Une tendance qui serait liée à l'épidémie de coronavirus et au renforcement du besoin de sécurité de l'emploi chez les travailleurs.

La Libre Eco avec Belga

D'après une étude menée par le cabinet de recrutement Page Personnel (PageGroup), seuls 15 % des candidats à l’emploi envisagent de se diriger vers l’intérim en 2021. Une tendance qui serait liée à l'épidémie de coronavirus et au renforcement du besoin de sécurité de l'emploi chez les travailleurs.

Paradoxal, quand l’intérim a permis au marché de l’emploi de se maintenir à flot lorsque certains secteurs ont stoppé leurs recrutements pendant les confinements successifs. "Depuis toujours, l’interim est perçu comme une forme de contrat de travail précaire.

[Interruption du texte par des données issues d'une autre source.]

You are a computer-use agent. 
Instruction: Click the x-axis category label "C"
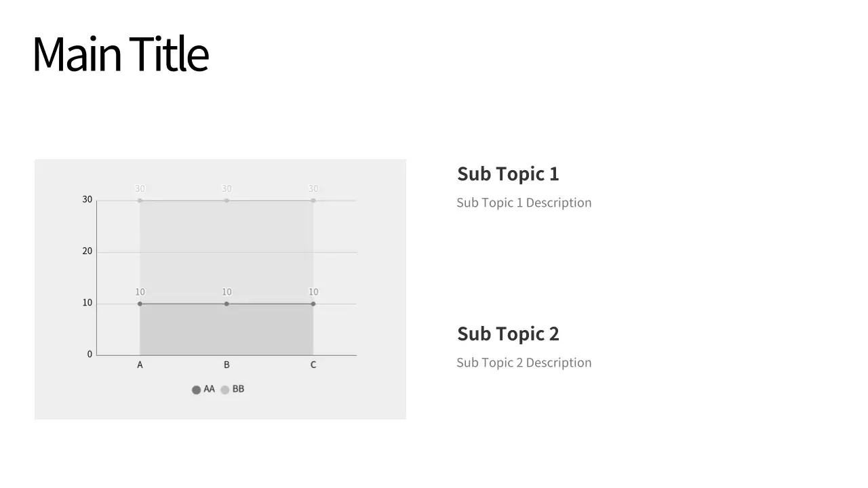click(313, 365)
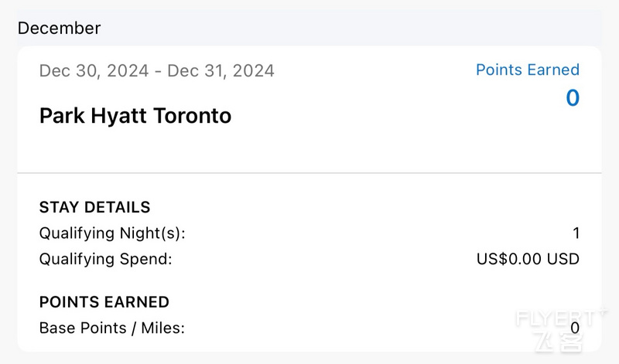Click the blank row between stay and points sections

310,281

Or, il n’est pas forcément plus précaire qu’un CDI. Les avantages de l’intérim sont nombreux, et sa flexibilité l’a rendu indispensable sur le marché de l’emploi en 2020", commente Olivier Dufour, Executive Director de Page Personnel Belgique.

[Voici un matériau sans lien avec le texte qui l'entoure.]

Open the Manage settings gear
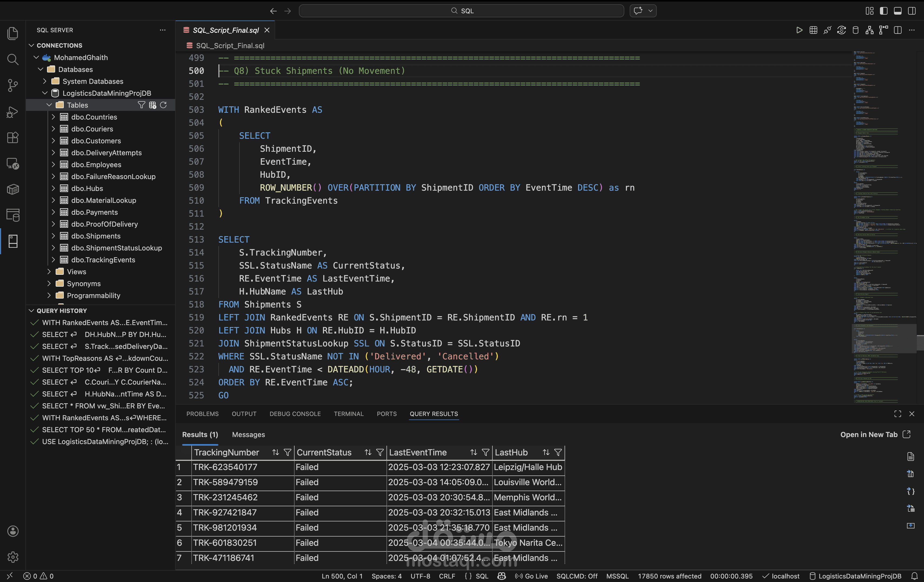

Le contrat intérimaire offre en effet de nombreuses possibilités d’apprentissage, il permet de réaliser et de toucher à de nombreux métiers avant de s’orienter définitivement. "L’intérim, c’est le futur. Les jeunes, désireux de mener une balance vie professionnelle/vie privée la plus équilibrée possible, commencent petit à petit à se tourner vers l’intérim. Nous sommes dans un marché de candidats, non plus un marché de clients. C’est-à-dire que ces jeunes trouveront toujours de nombreuses opportunités pour réaliser les différentes carrières auxquelles ils aspirent. Il est évident que l’intérim n’est pas synonyme de précarité mais bien de liberté", conclut Olivier Dufour.